Recorded data:

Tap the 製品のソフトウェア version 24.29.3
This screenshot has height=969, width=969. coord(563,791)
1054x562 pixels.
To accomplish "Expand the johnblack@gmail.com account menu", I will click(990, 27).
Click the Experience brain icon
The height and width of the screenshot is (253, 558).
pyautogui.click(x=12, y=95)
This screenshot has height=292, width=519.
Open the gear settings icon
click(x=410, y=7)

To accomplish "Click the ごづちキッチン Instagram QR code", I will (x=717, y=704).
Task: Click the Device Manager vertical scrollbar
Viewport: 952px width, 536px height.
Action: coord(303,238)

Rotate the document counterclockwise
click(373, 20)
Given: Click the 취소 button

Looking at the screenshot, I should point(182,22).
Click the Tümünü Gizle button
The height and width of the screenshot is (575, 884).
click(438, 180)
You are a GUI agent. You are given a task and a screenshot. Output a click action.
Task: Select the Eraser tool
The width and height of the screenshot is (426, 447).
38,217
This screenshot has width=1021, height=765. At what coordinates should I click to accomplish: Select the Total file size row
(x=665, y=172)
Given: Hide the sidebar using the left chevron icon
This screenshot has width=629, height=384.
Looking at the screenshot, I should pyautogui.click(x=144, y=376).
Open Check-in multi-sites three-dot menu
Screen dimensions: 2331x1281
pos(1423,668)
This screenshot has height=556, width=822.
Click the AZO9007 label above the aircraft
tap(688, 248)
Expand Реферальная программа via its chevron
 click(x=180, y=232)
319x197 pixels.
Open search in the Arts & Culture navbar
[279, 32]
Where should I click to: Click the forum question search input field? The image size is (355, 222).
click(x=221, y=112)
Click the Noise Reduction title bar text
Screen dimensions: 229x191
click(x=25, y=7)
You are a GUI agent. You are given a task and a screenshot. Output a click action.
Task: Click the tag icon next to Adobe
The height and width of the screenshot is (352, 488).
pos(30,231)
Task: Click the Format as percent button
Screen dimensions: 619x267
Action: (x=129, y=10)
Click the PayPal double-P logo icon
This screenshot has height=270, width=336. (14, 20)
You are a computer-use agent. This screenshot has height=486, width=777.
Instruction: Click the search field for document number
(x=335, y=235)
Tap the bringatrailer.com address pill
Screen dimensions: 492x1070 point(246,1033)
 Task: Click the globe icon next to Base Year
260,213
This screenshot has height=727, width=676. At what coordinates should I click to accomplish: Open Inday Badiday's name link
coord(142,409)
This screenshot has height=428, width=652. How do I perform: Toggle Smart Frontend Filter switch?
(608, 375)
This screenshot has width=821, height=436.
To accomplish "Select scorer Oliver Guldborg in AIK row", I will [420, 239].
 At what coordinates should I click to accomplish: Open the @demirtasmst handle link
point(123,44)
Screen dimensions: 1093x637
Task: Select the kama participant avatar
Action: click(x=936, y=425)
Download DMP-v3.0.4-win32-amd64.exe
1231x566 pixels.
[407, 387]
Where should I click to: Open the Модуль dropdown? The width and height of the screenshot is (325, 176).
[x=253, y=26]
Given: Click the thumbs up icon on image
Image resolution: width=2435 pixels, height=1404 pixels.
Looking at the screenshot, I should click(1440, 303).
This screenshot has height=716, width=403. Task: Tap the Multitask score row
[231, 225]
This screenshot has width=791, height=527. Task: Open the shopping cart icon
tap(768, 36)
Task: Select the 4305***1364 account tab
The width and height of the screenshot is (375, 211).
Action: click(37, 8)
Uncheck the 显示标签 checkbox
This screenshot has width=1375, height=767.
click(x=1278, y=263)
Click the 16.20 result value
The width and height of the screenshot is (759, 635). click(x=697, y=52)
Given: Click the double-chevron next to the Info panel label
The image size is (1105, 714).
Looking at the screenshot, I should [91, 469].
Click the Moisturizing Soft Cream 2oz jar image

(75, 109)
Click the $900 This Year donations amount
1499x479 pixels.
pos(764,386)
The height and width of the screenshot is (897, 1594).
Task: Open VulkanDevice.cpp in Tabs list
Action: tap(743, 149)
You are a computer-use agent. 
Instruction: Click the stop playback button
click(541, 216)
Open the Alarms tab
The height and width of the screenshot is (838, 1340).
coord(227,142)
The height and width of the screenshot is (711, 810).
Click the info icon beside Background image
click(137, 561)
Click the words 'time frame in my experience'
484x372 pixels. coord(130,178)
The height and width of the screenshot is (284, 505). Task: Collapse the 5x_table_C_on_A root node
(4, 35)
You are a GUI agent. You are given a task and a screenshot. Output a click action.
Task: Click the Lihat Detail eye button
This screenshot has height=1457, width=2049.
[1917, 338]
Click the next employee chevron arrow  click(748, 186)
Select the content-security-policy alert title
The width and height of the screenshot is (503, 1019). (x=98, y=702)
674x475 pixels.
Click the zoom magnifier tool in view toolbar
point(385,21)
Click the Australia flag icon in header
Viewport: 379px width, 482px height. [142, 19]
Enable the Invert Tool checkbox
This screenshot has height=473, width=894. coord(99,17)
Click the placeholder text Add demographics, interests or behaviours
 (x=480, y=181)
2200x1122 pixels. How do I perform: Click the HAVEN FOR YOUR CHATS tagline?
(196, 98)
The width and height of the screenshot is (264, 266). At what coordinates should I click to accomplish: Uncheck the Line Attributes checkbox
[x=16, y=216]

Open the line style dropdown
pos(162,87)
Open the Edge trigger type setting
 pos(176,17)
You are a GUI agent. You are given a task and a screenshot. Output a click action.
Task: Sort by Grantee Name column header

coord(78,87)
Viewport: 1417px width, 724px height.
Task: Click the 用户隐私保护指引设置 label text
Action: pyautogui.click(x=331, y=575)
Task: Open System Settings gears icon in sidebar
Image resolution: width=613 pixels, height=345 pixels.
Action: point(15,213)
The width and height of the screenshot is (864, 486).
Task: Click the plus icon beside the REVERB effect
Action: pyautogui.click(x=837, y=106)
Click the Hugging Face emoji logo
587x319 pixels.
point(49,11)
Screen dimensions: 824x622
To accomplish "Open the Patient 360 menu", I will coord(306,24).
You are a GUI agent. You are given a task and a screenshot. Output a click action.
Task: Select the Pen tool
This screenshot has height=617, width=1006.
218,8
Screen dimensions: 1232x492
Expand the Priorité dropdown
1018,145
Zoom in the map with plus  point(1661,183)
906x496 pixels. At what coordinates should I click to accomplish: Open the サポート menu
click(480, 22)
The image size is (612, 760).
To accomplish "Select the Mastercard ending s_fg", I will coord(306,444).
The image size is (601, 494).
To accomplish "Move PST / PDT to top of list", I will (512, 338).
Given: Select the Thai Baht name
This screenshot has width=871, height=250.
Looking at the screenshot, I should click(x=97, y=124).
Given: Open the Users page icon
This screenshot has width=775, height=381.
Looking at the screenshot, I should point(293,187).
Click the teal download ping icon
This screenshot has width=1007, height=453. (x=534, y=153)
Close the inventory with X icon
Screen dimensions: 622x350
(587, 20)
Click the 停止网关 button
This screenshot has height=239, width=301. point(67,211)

Work to do: Copy every line of the records above without changing anything.

Output of the exercise:
Tap the 製品のソフトウェア version 24.29.3
This screenshot has height=969, width=969. coord(563,791)
1054x562 pixels.
To accomplish "Expand the johnblack@gmail.com account menu", I will click(990, 27).
Click the Experience brain icon
The height and width of the screenshot is (253, 558).
pyautogui.click(x=12, y=95)
This screenshot has height=292, width=519.
Open the gear settings icon
click(x=410, y=7)

To accomplish "Click the ごづちキッチン Instagram QR code", I will (x=717, y=704).
Task: Click the Device Manager vertical scrollbar
Viewport: 952px width, 536px height.
Action: coord(303,238)

Rotate the document counterclockwise
click(373, 20)
Given: Click the 취소 button

Looking at the screenshot, I should point(182,22).
Click the Tümünü Gizle button
The height and width of the screenshot is (575, 884).
click(438, 180)
You are a GUI agent. You are given a task and a screenshot. Output a click action.
Task: Select the Eraser tool
The width and height of the screenshot is (426, 447).
38,217
This screenshot has width=1021, height=765. At what coordinates should I click to accomplish: Select the Total file size row
(x=665, y=172)
Given: Hide the sidebar using the left chevron icon
This screenshot has width=629, height=384.
Looking at the screenshot, I should pyautogui.click(x=144, y=376).
Open Check-in multi-sites three-dot menu
Screen dimensions: 2331x1281
pos(1423,668)
This screenshot has height=556, width=822.
Click the AZO9007 label above the aircraft
tap(688, 248)
Expand Реферальная программа via its chevron
 click(x=180, y=232)
319x197 pixels.
Open search in the Arts & Culture navbar
[279, 32]
Where should I click to: Click the forum question search input field? The image size is (355, 222).
click(x=221, y=112)
Click the Noise Reduction title bar text
Screen dimensions: 229x191
click(x=25, y=7)
You are a GUI agent. You are given a task and a screenshot. Output a click action.
Task: Click the tag icon next to Adobe
The height and width of the screenshot is (352, 488).
pos(30,231)
Task: Click the Format as percent button
Screen dimensions: 619x267
Action: (x=129, y=10)
Click the PayPal double-P logo icon
This screenshot has height=270, width=336. (14, 20)
You are a computer-use agent. This screenshot has height=486, width=777.
Instruction: Click the search field for document number
(x=335, y=235)
Tap the bringatrailer.com address pill
Screen dimensions: 492x1070 point(246,1033)
 Task: Click the globe icon next to Base Year
260,213
This screenshot has height=727, width=676. At what coordinates should I click to accomplish: Open Inday Badiday's name link
coord(142,409)
This screenshot has height=428, width=652. How do I perform: Toggle Smart Frontend Filter switch?
(608, 375)
This screenshot has width=821, height=436.
To accomplish "Select scorer Oliver Guldborg in AIK row", I will [420, 239].
 At what coordinates should I click to accomplish: Open the @demirtasmst handle link
point(123,44)
Screen dimensions: 1093x637
Task: Select the kama participant avatar
Action: click(x=936, y=425)
Download DMP-v3.0.4-win32-amd64.exe
1231x566 pixels.
[407, 387]
Where should I click to: Open the Модуль dropdown? The width and height of the screenshot is (325, 176).
[x=253, y=26]
Given: Click the thumbs up icon on image
Image resolution: width=2435 pixels, height=1404 pixels.
Looking at the screenshot, I should click(1440, 303).
This screenshot has height=716, width=403. Task: Tap the Multitask score row
[231, 225]
This screenshot has width=791, height=527. Task: Open the shopping cart icon
tap(768, 36)
Task: Select the 4305***1364 account tab
The width and height of the screenshot is (375, 211).
Action: click(37, 8)
Uncheck the 显示标签 checkbox
This screenshot has width=1375, height=767.
click(x=1278, y=263)
Click the 16.20 result value
The width and height of the screenshot is (759, 635). click(x=697, y=52)
Given: Click the double-chevron next to the Info panel label
The image size is (1105, 714).
Looking at the screenshot, I should [91, 469].
Click the Moisturizing Soft Cream 2oz jar image

(75, 109)
Click the $900 This Year donations amount
1499x479 pixels.
pos(764,386)
The height and width of the screenshot is (897, 1594).
Task: Open VulkanDevice.cpp in Tabs list
Action: tap(743, 149)
You are a computer-use agent. 
Instruction: Click the stop playback button
click(541, 216)
Open the Alarms tab
The height and width of the screenshot is (838, 1340).
coord(227,142)
The height and width of the screenshot is (711, 810).
Click the info icon beside Background image
click(137, 561)
Click the words 'time frame in my experience'
484x372 pixels. coord(130,178)
The height and width of the screenshot is (284, 505). Task: Collapse the 5x_table_C_on_A root node
(4, 35)
You are a GUI agent. You are given a task and a screenshot. Output a click action.
Task: Click the Lihat Detail eye button
This screenshot has height=1457, width=2049.
[1917, 338]
Click the next employee chevron arrow  click(748, 186)
Select the content-security-policy alert title
The width and height of the screenshot is (503, 1019). (x=98, y=702)
674x475 pixels.
Click the zoom magnifier tool in view toolbar
point(385,21)
Click the Australia flag icon in header
Viewport: 379px width, 482px height. [142, 19]
Enable the Invert Tool checkbox
This screenshot has height=473, width=894. coord(99,17)
Click the placeholder text Add demographics, interests or behaviours
 (x=480, y=181)
2200x1122 pixels. How do I perform: Click the HAVEN FOR YOUR CHATS tagline?
(196, 98)
The width and height of the screenshot is (264, 266). At what coordinates should I click to accomplish: Uncheck the Line Attributes checkbox
[x=16, y=216]

Open the line style dropdown
pos(162,87)
Open the Edge trigger type setting
 pos(176,17)
You are a GUI agent. You are given a task and a screenshot. Output a click action.
Task: Sort by Grantee Name column header

coord(78,87)
Viewport: 1417px width, 724px height.
Task: Click the 用户隐私保护指引设置 label text
Action: pyautogui.click(x=331, y=575)
Task: Open System Settings gears icon in sidebar
Image resolution: width=613 pixels, height=345 pixels.
Action: point(15,213)
The width and height of the screenshot is (864, 486).
Task: Click the plus icon beside the REVERB effect
Action: pyautogui.click(x=837, y=106)
Click the Hugging Face emoji logo
587x319 pixels.
point(49,11)
Screen dimensions: 824x622
To accomplish "Open the Patient 360 menu", I will coord(306,24).
You are a GUI agent. You are given a task and a screenshot. Output a click action.
Task: Select the Pen tool
This screenshot has height=617, width=1006.
218,8
Screen dimensions: 1232x492
Expand the Priorité dropdown
1018,145
Zoom in the map with plus  point(1661,183)
906x496 pixels. At what coordinates should I click to accomplish: Open the サポート menu
click(480, 22)
The image size is (612, 760).
To accomplish "Select the Mastercard ending s_fg", I will coord(306,444).
The image size is (601, 494).
To accomplish "Move PST / PDT to top of list", I will (512, 338).
Given: Select the Thai Baht name
This screenshot has width=871, height=250.
Looking at the screenshot, I should click(x=97, y=124).
Given: Open the Users page icon
This screenshot has width=775, height=381.
Looking at the screenshot, I should point(293,187).
Click the teal download ping icon
This screenshot has width=1007, height=453. (x=534, y=153)
Close the inventory with X icon
Screen dimensions: 622x350
(587, 20)
Click the 停止网关 button
This screenshot has height=239, width=301. point(67,211)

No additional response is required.